I suggest that teachers really think about questions that hit four specific criteria. Questions should
- be open-ended, with no right or wrong answer, which prompts exploration in different directions
- require synthesis of information, an understanding of how pieces fit together
- be "alive in their disciplines," which means perpetually arguable, with themes that will recur throughout a student's lifetime and always be relevant
- be age-appropriate
Begin providing them with a piece of content that is relevant so you can dive in and ask, "How is this relevant to other content areas? How is this going to be relevant to you when you go home?" Then develop questions that have students make those connections.What are the benefits to teachers in using the critical-thinking model in the classroom?
The content becomes more relevant for every child in the classroom and for the teacher as well. It pushes your practice. When you have students taking on the onus for their own learning, questioning and thinking and formulating their own arguments, then they're the ones who come up with new ways to learn the material. As a teacher, it's an incredibly enriching experience because you see your content going in directions that you may never have thought of.

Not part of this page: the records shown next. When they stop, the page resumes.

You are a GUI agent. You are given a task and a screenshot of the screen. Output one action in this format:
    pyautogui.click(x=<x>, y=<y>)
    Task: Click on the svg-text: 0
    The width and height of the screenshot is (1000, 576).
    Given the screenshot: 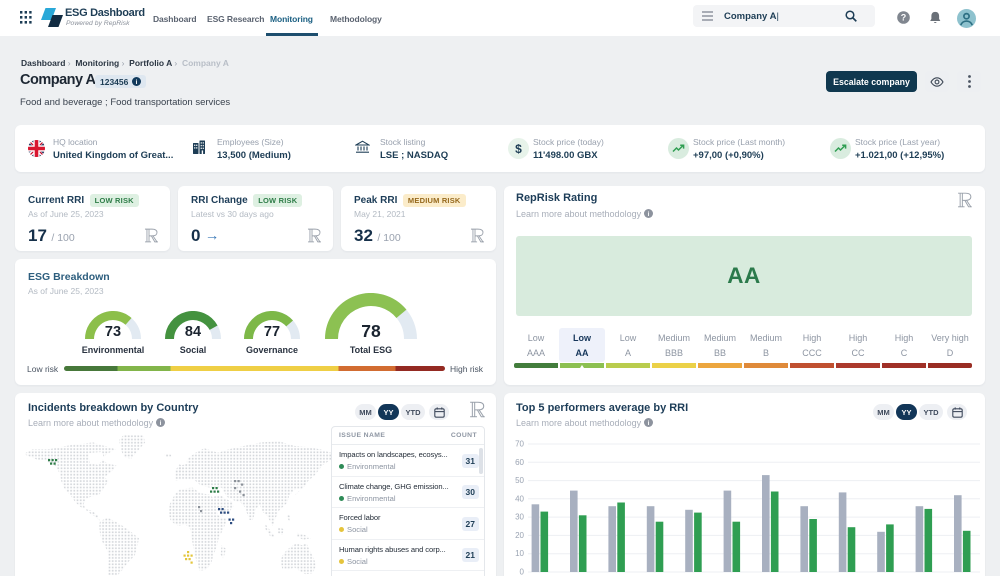 What is the action you would take?
    pyautogui.click(x=522, y=572)
    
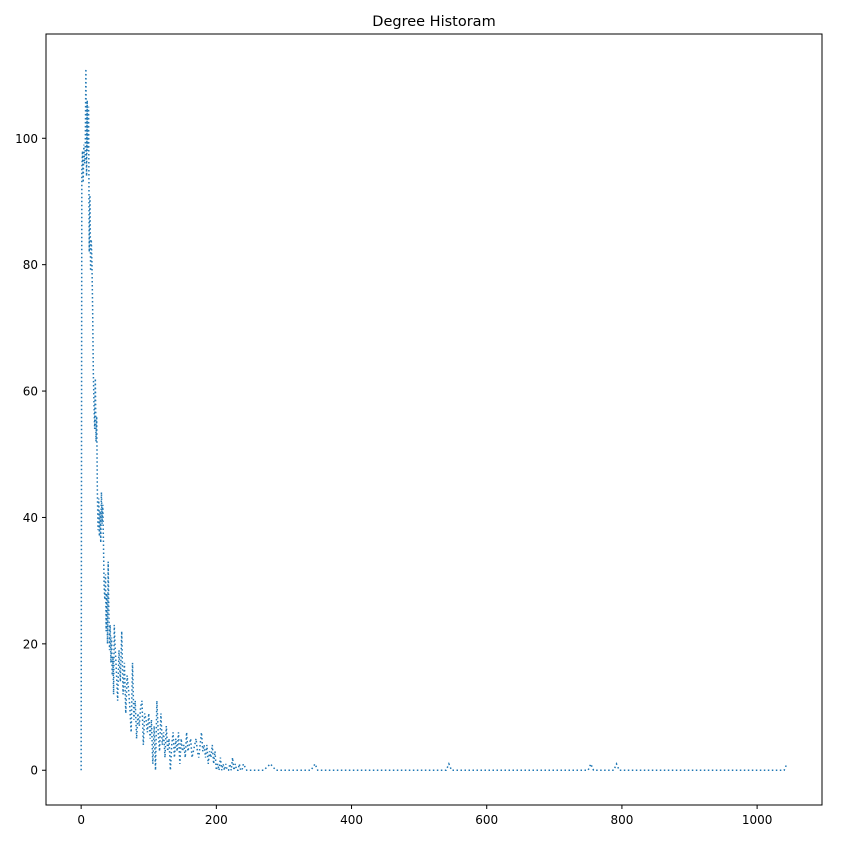 The height and width of the screenshot is (845, 846). Describe the element at coordinates (26, 139) in the screenshot. I see `y-tick-label: 100` at that location.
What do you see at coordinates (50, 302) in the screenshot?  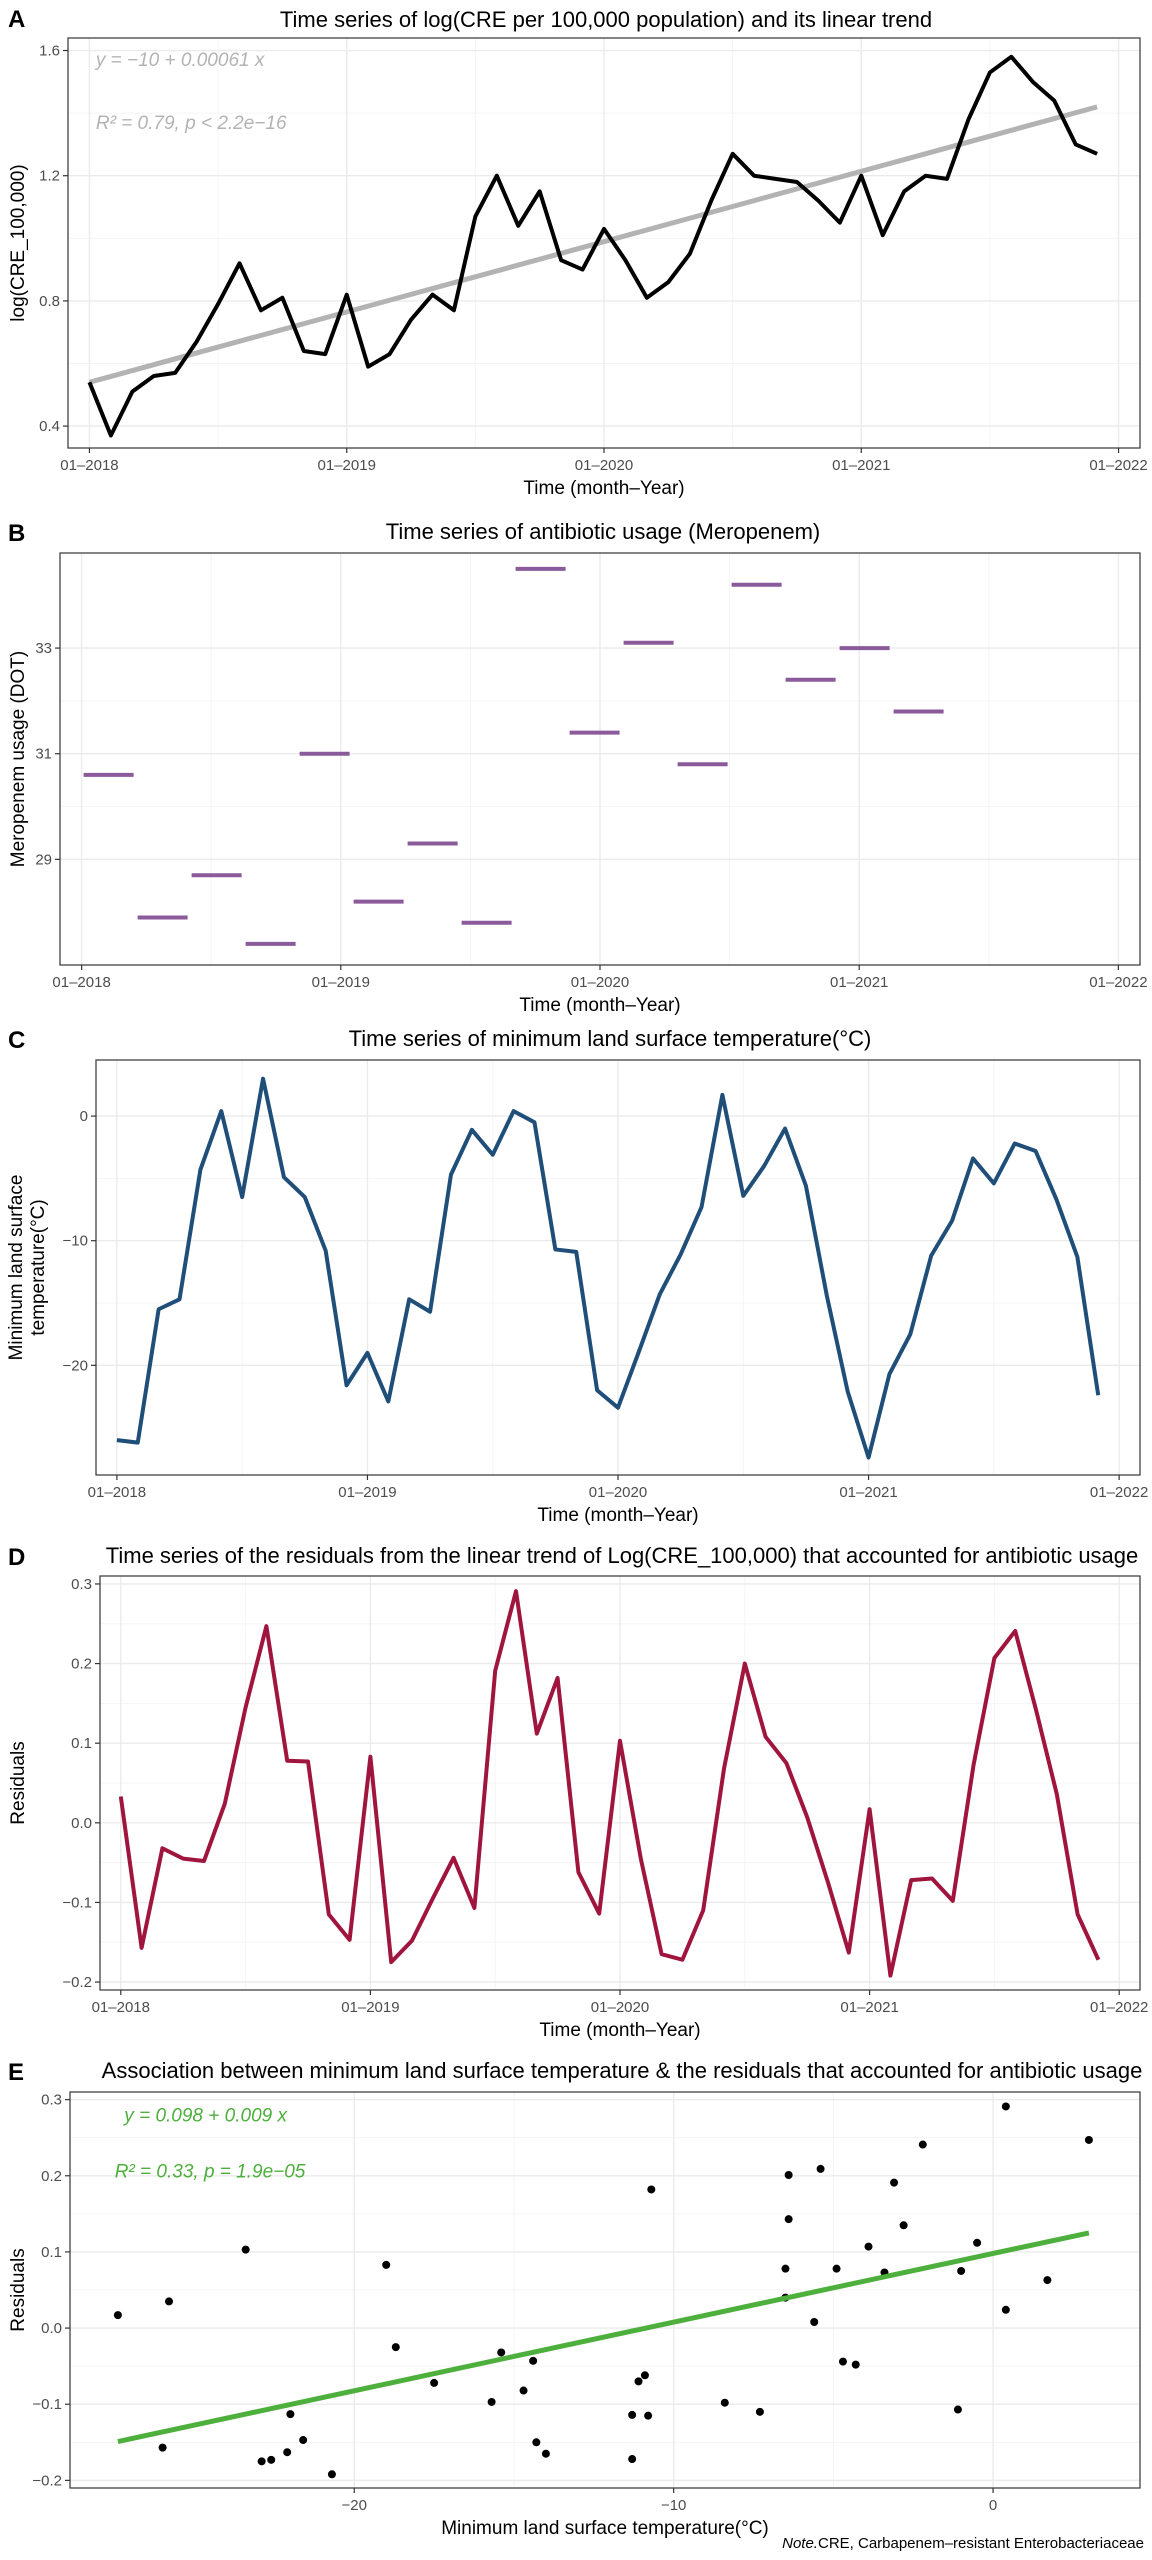 I see `y-tick-label: 0.8` at bounding box center [50, 302].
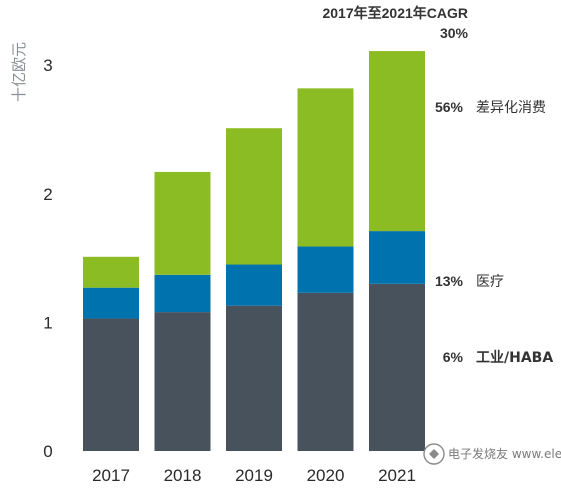 The height and width of the screenshot is (489, 561). I want to click on cagr-series-name: 差异化消费, so click(511, 108).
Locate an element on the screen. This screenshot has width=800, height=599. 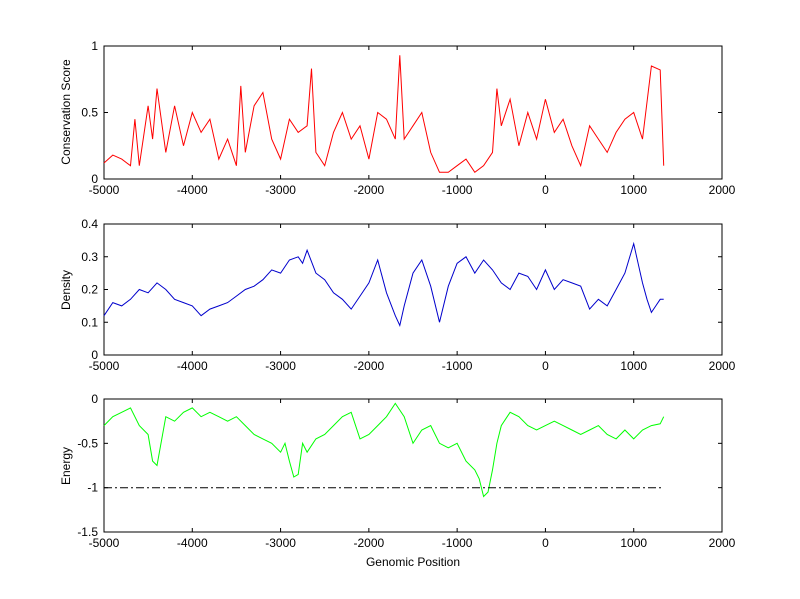
density-xtick-label: 1000 is located at coordinates (634, 366).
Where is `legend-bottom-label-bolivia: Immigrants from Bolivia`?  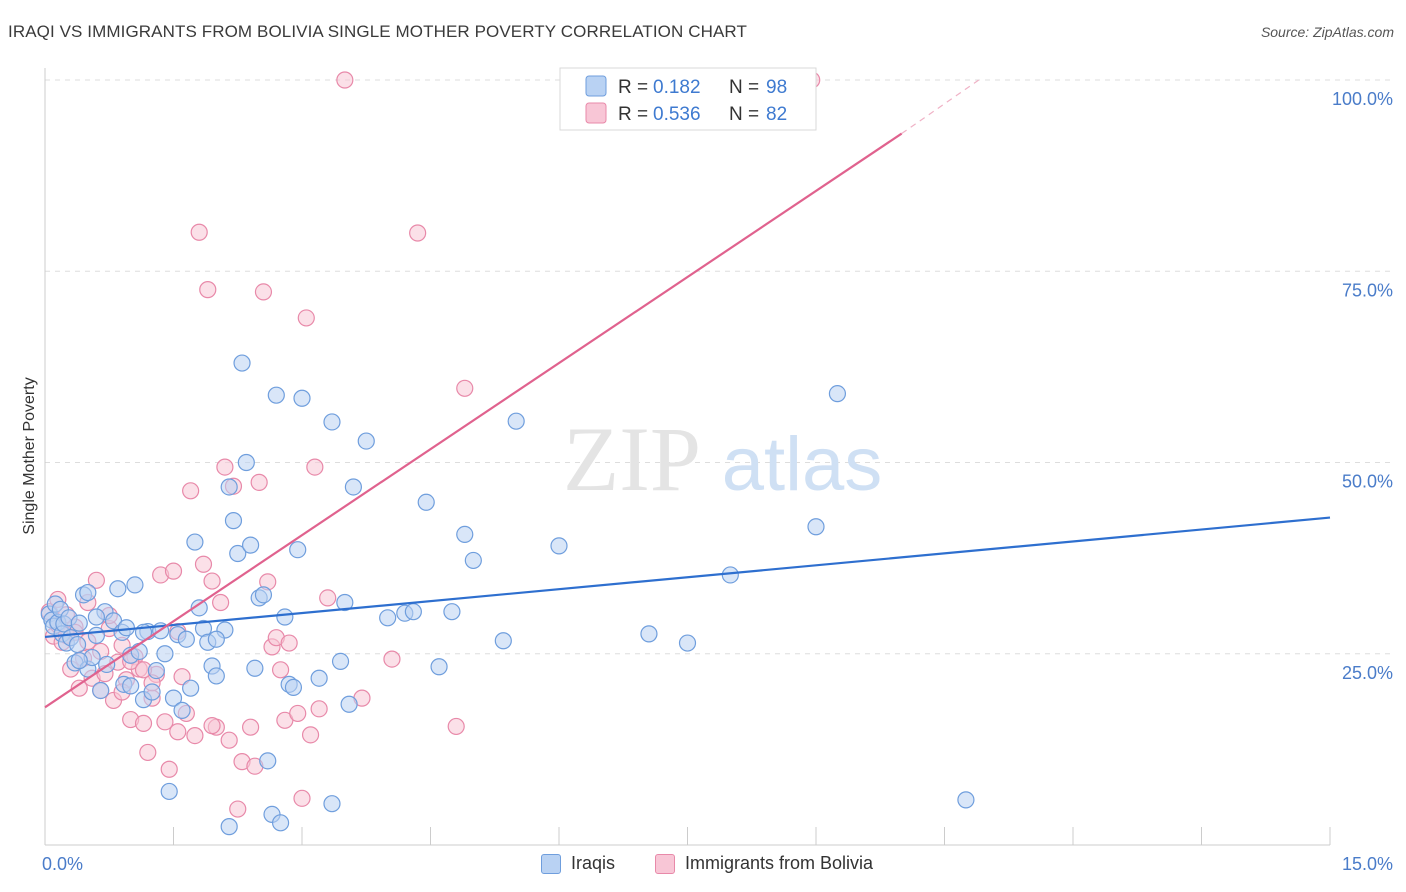 legend-bottom-label-bolivia: Immigrants from Bolivia is located at coordinates (780, 863).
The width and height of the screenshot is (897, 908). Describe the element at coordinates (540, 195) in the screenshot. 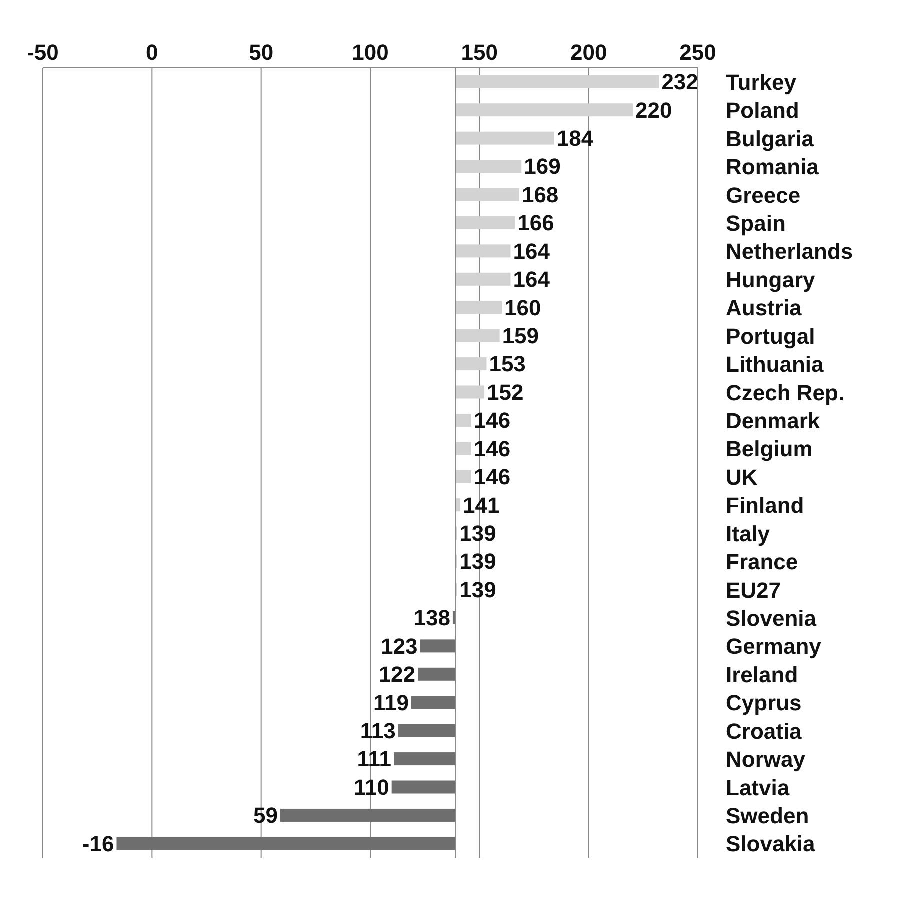

I see `data-label: 168` at that location.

Also, I think there's the misconception that teaching critical thinking is more work. But if teachers have some tools, like questioning tools, and are creating ways for students to formulate arguments in response to essential questions, that is really what can drive the content. So just infusing questioning into lessons and not changing entire lesson plans, not changing entire scope and sequences for the curriculum, that's where the magic happens.What are some of the hardest things for new teachers learning how to teach critical thinking to their students?
It requires them to step back and let the students do the work. For a teacher who's used to being the agent of knowledge, it can be hard for them to take a backseat to the learning that's happening in the classroom and also to trust that students can do it.Is it possible to both teach students critical thinking and prepare them for the state tests?
You can make sure students are ready for the state tests as well as infuse critical thinking into the curriculum. Most of those tests are very knowledge-based; they don't require kids to do much critical thinking. So you can ramp up the content by having the kids analyze it and evaluate it. When they do that, the learning sticks.Can critical thinking be leveraged in STEM classes? Can you give some examples?
Our geometry class frames every unit with an essential question. One is, "What is the ideal shape of a honeycomb?" So within that unit, students are learning about perimeter, how to calculate the area of a shape. Once they learn those skills, they're able to understand how to create the ideal shape of a honeycomb and that bees do this, too. And this matters because it isn't just happening in math class but also in the natural world, and you can observe it.
An example in a physics class might be something like this: Students are faced with a problem and a challenge of creating a bridge. So they create a bridge out of balsa wood after learning about how bridges are formed and all the relevant physics formulas and physics content. Their job is to apply that content in creating the bridge. Essentially, what they're doing is evaluating the extent to which things they've learned are going to come into play in building this bridge. The success of a student's bridge depends on how s/he has applied these skills within the laws of physics.